JPH0442672B2 - - Google Patents

Description

Detailed Description of the Invention (Technical Field) The present invention enables multiple transfer by accurately setting the exposure position on a photoreceptor by stopping a color separation filter at a reference position and then displacing it according to the amount of correction. The present invention relates to a color recording device that prevents image shift.

(Prior Art) Conventional color copying machines, for example, scan the document surface multiple times (for example, three times corresponding to the three primary colors of red, green, and blue), perform the same number of charging steps, exposure steps, development steps, and so on. Some printers obtain a transferred image through a transfer process and then fix it to obtain a single color copy. This color copying machine is equipped with mechanical synchronization means such as a cam to synchronize the operations of the scanning system, photosensitive drum, and transfer drum, and this prevents overlapping deviations in multiple transferred images. I'm trying to prevent it from happening.

However, in conventional color copying machines, the scanning system, photosensitive drum, and transfer drum are synchronized using mechanical synchronization means such as cams, which makes the structure of the device itself complicated. As a result, it becomes difficult to maintain constant accuracy due to mechanical play and the like. Furthermore, since the scanning speed must be changed when changing the magnification, there is a problem that the apparatus becomes even more complicated and larger.

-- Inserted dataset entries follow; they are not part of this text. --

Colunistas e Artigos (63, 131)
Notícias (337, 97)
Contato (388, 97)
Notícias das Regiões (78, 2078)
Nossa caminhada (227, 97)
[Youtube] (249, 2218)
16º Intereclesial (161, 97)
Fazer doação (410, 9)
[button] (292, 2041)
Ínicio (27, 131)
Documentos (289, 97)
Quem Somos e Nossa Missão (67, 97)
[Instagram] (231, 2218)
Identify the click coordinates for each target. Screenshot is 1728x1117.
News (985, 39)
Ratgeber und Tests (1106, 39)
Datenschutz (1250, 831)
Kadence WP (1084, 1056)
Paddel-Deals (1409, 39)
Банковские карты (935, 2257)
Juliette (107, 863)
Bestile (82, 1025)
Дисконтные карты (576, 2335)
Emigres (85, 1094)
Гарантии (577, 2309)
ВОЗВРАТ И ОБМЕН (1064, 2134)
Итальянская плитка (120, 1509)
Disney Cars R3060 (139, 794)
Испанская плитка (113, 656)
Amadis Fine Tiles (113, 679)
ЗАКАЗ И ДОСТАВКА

(Objects and Structure of the Invention) The present invention has been made in view of the above, and in order to accurately prevent the shift of the weight of the transferred image without complicating or increasing the size of the device, it is possible to change the position of the scanning system. is corrected by the displacement of the color separation filter, and during this correction, after displacing the color separation filter by a predetermined displacement amount (larger than the fine adjustment displacement amount) from the position of the previous color separation operation, To provide an exposure position control device for a color copying machine, which stops a color separation filter for a subsequent color separation operation at a predetermined reference position, and then displaces the color separation filter in accordance with a correction amount. .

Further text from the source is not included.